_Supplied records_.
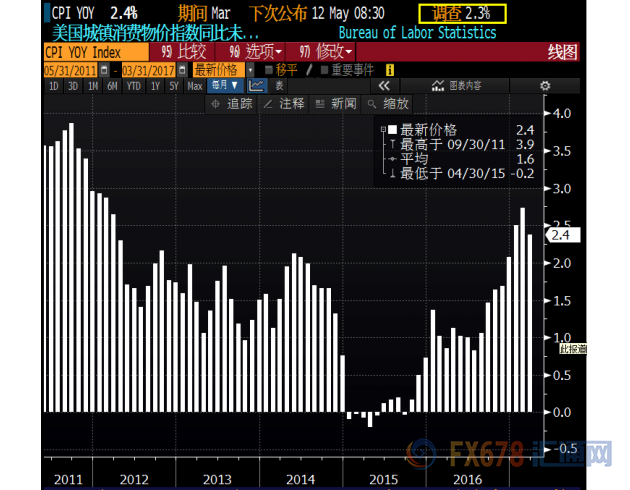630x490 pixels.
Task: Click the yellow info icon
Action: click(x=389, y=69)
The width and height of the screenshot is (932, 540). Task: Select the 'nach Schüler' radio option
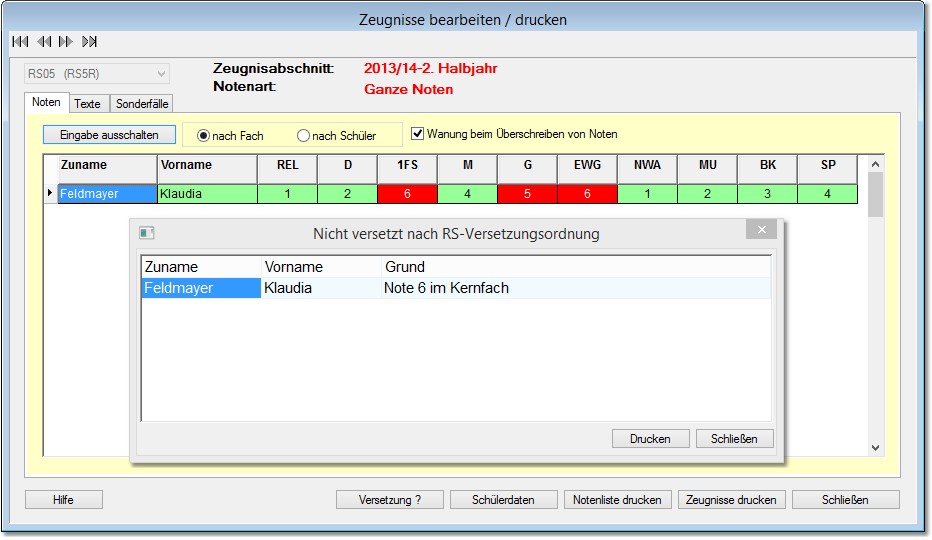coord(304,136)
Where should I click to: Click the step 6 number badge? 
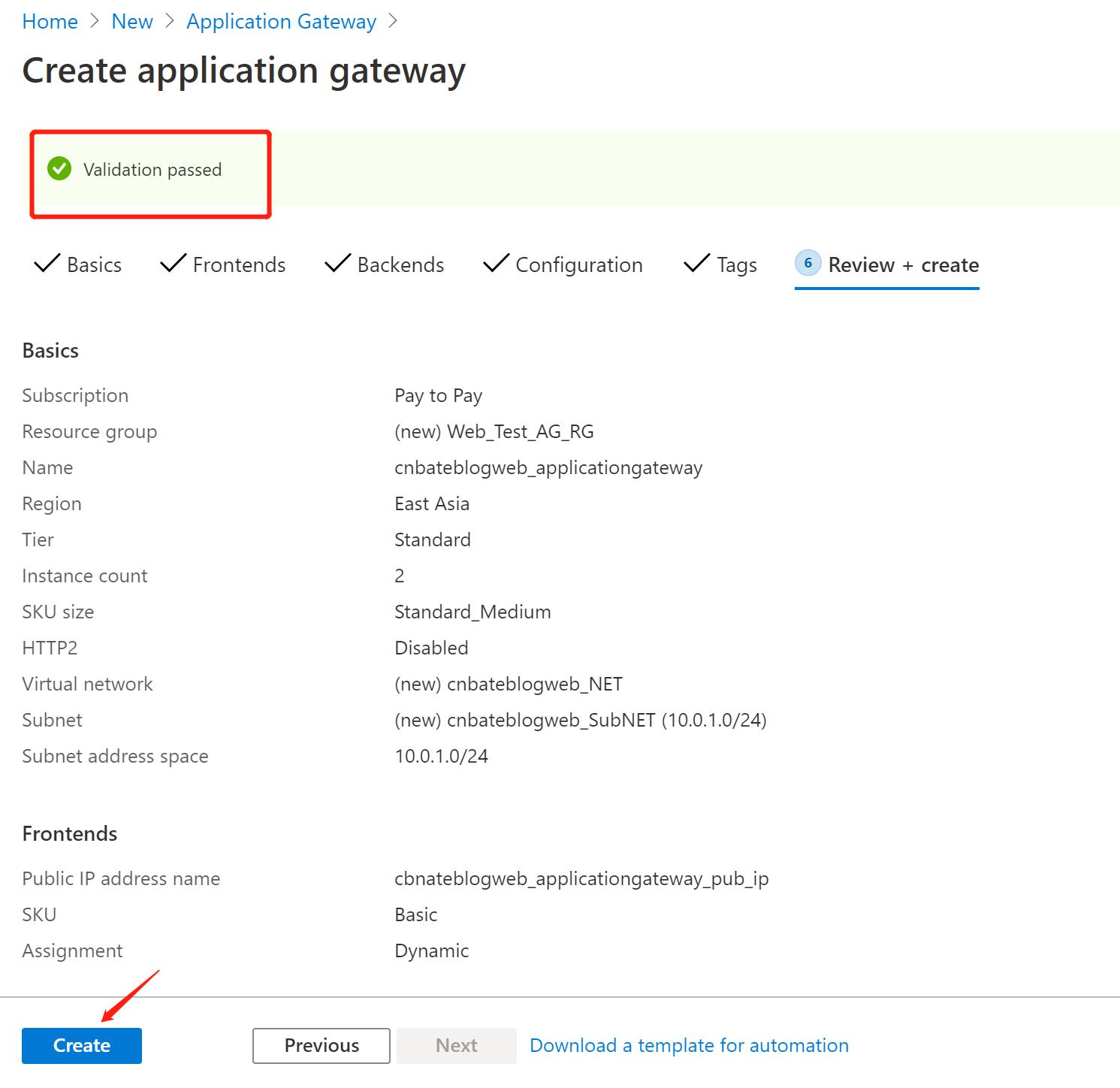808,263
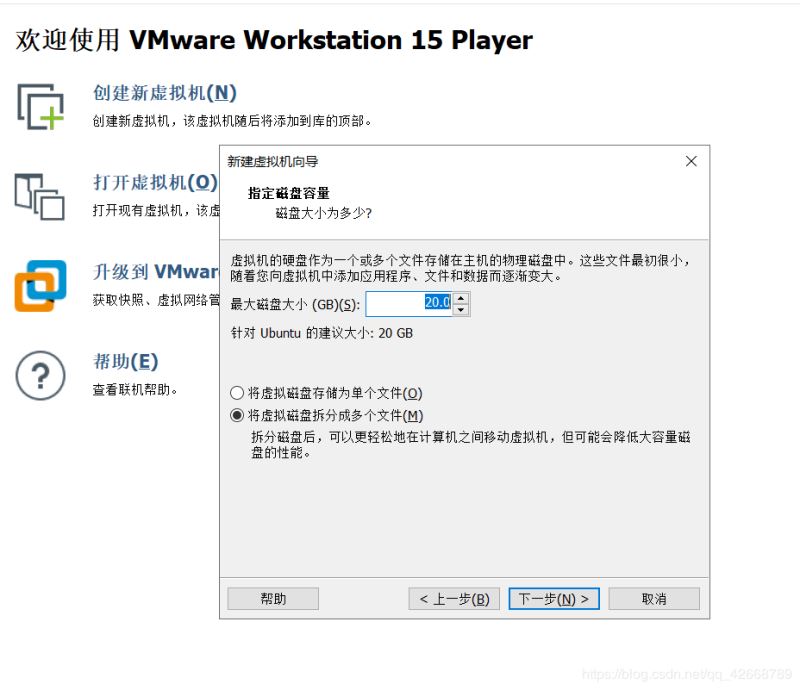Screen dimensions: 800x690
Task: Select 将虚拟磁盘存储为单个文件 radio option
Action: coord(236,392)
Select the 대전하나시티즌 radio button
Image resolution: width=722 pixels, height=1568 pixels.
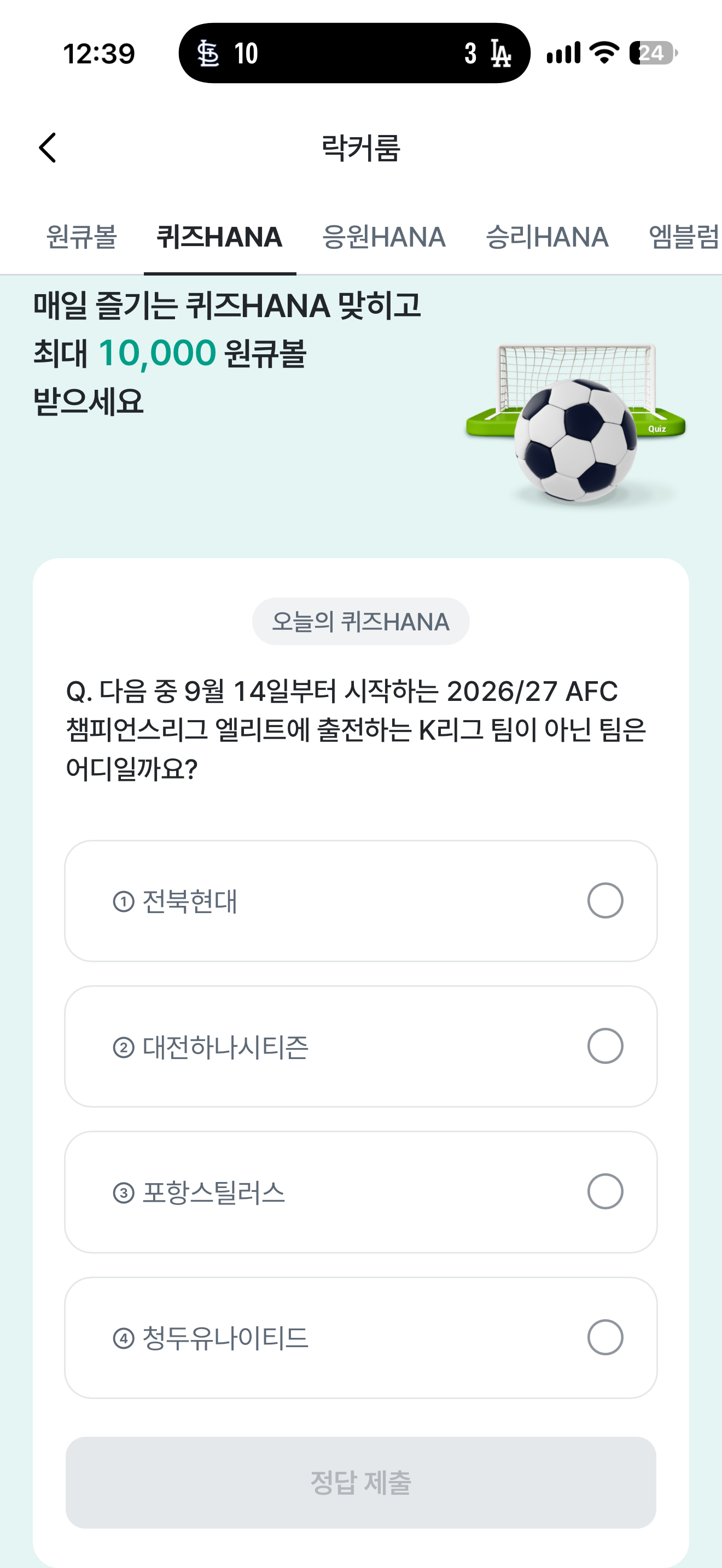[605, 1046]
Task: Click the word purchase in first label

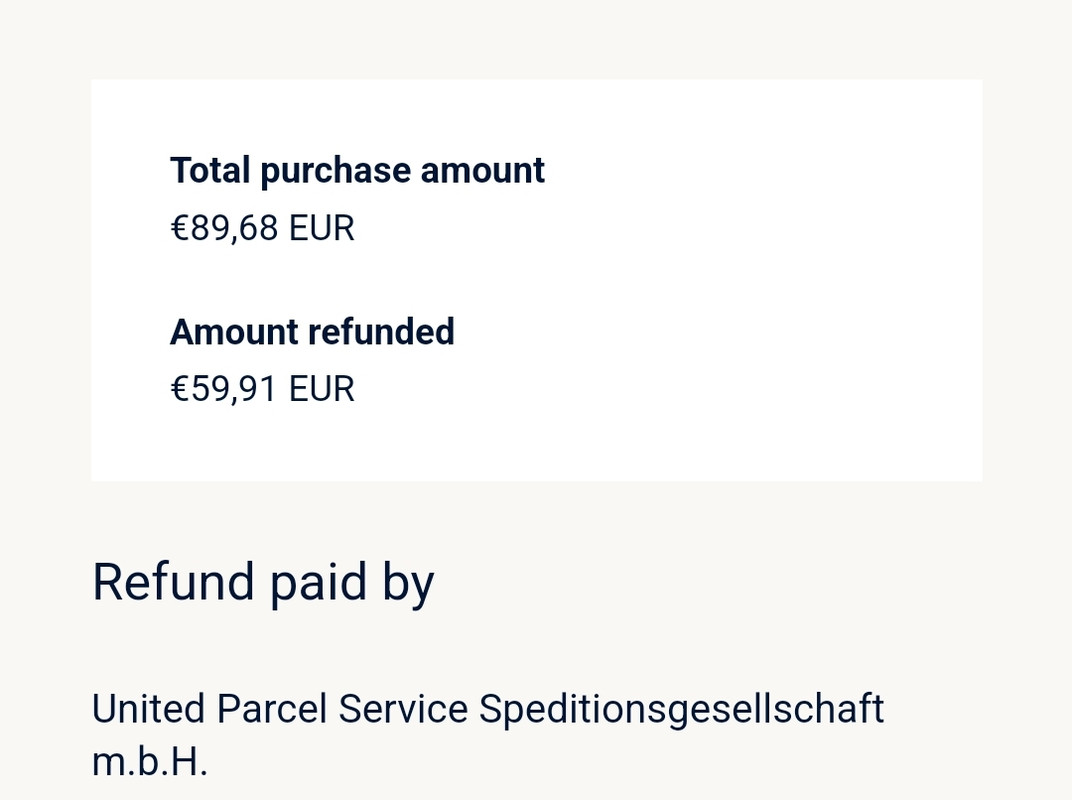Action: tap(335, 171)
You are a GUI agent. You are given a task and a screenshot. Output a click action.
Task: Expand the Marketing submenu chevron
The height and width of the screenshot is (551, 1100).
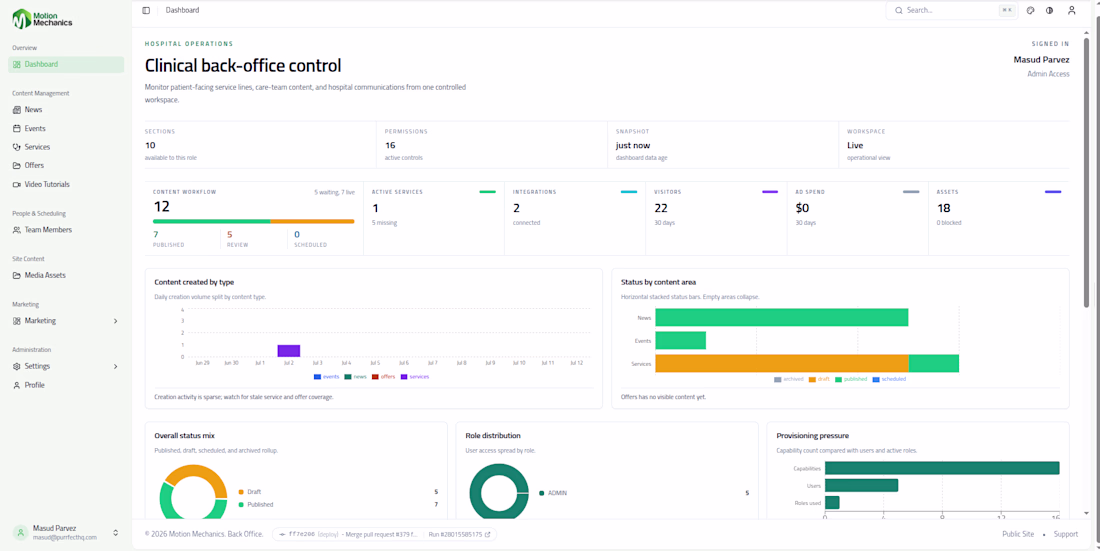click(116, 321)
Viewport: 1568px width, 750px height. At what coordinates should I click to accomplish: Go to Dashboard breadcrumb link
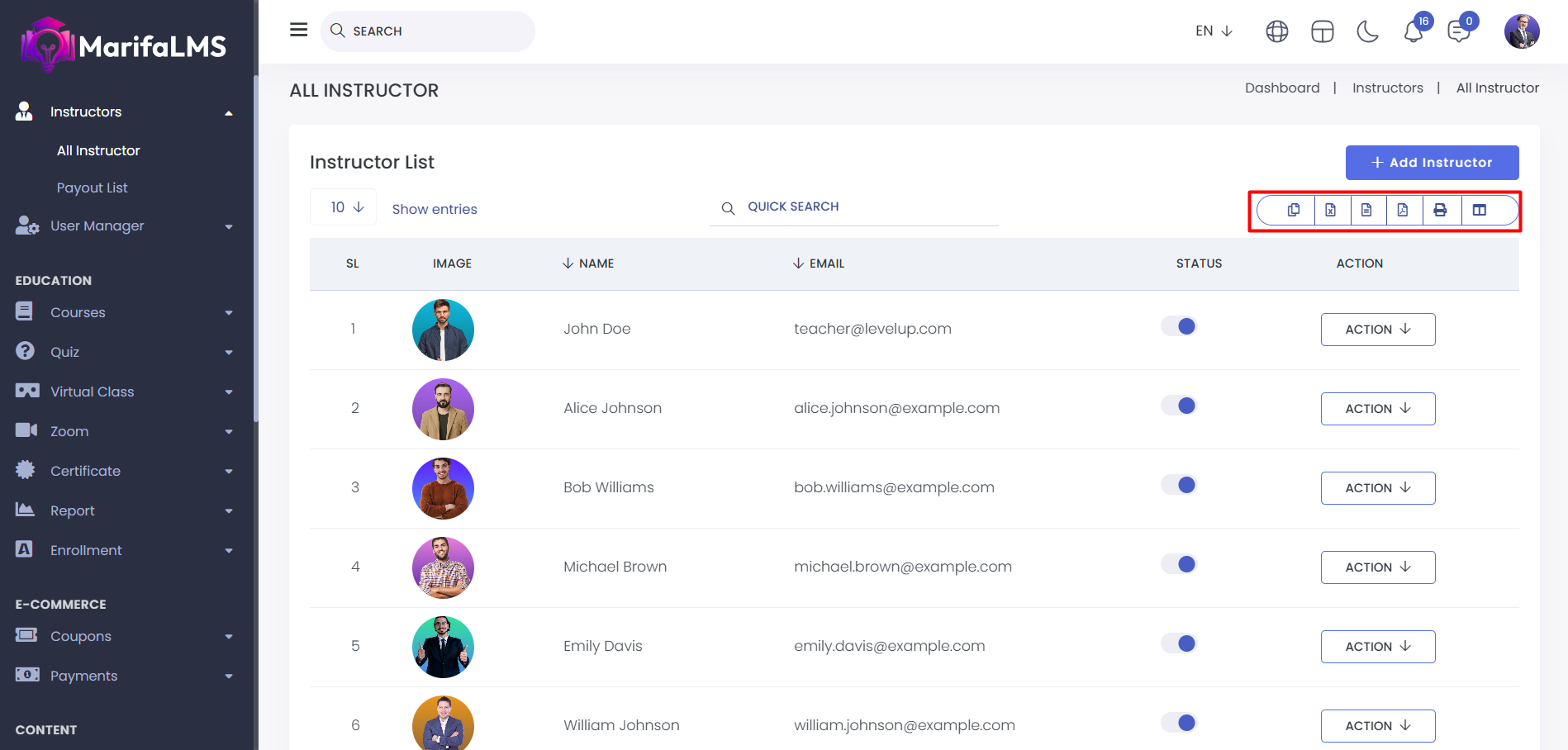coord(1281,88)
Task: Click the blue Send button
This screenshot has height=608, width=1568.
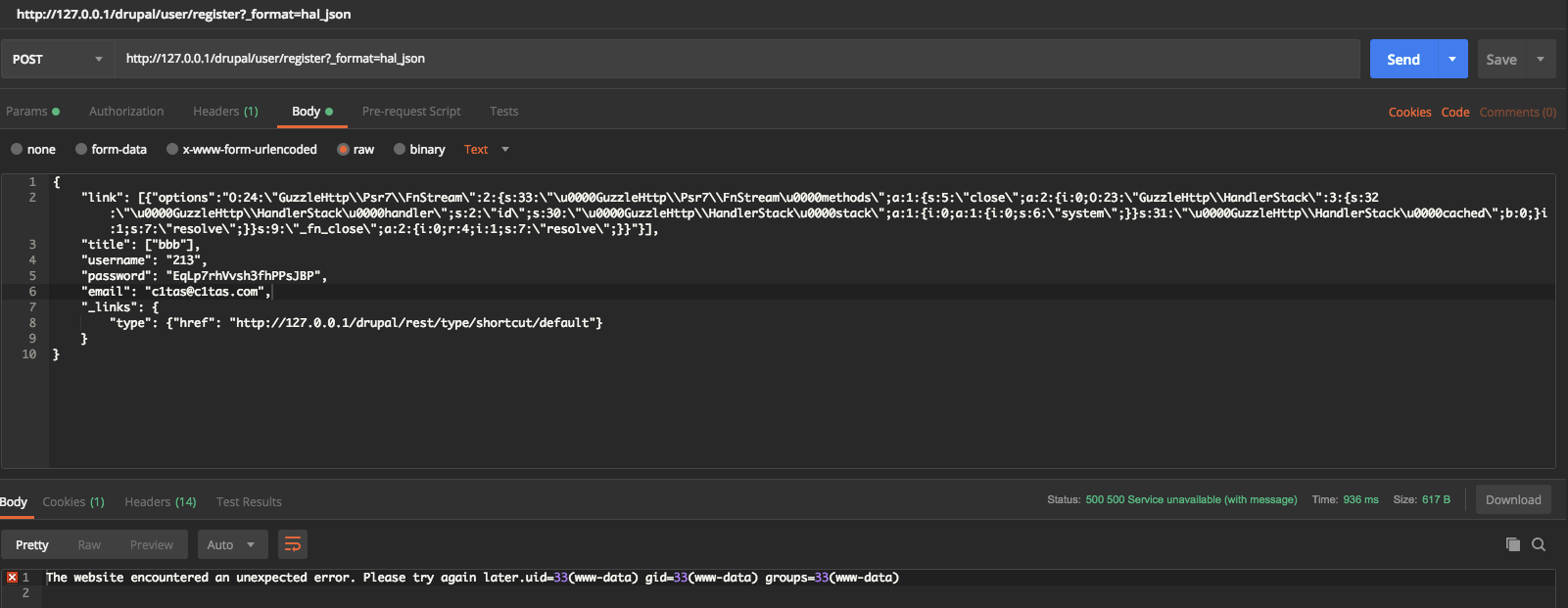Action: (1402, 59)
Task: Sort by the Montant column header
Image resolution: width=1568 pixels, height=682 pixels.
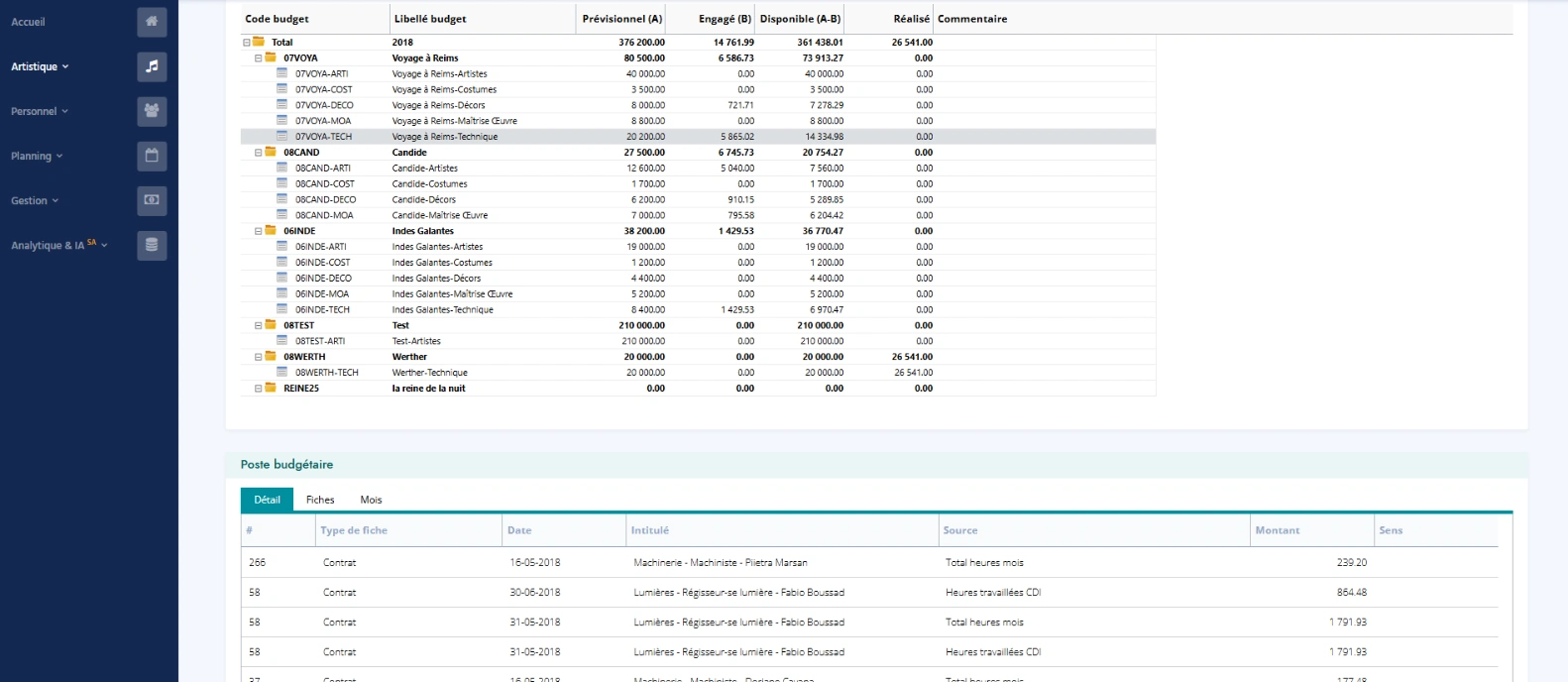Action: [x=1277, y=530]
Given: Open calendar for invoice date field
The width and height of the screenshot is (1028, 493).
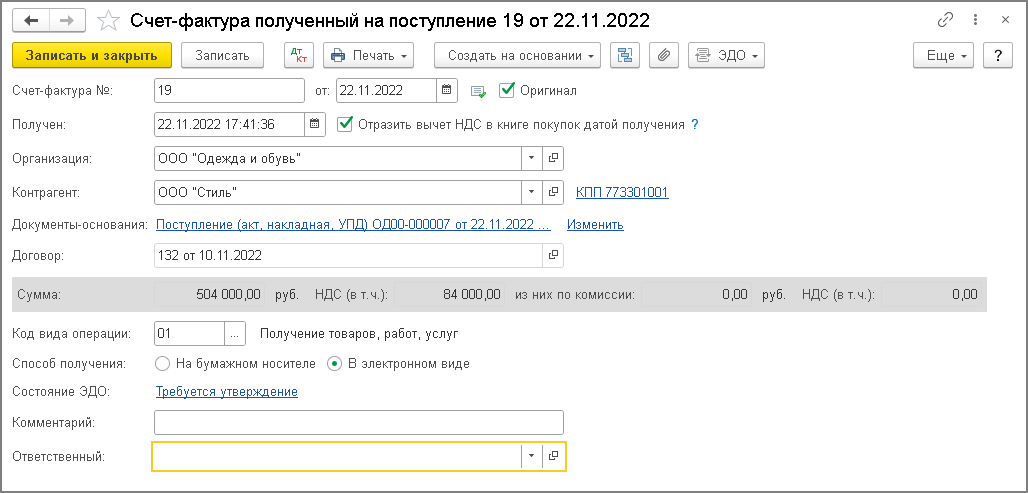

_Work task_. Reproduce each line above that contains "button".

_Response for this exercise_.
Select the 대전하나시티즌 radio button
Task: Click the blue Send button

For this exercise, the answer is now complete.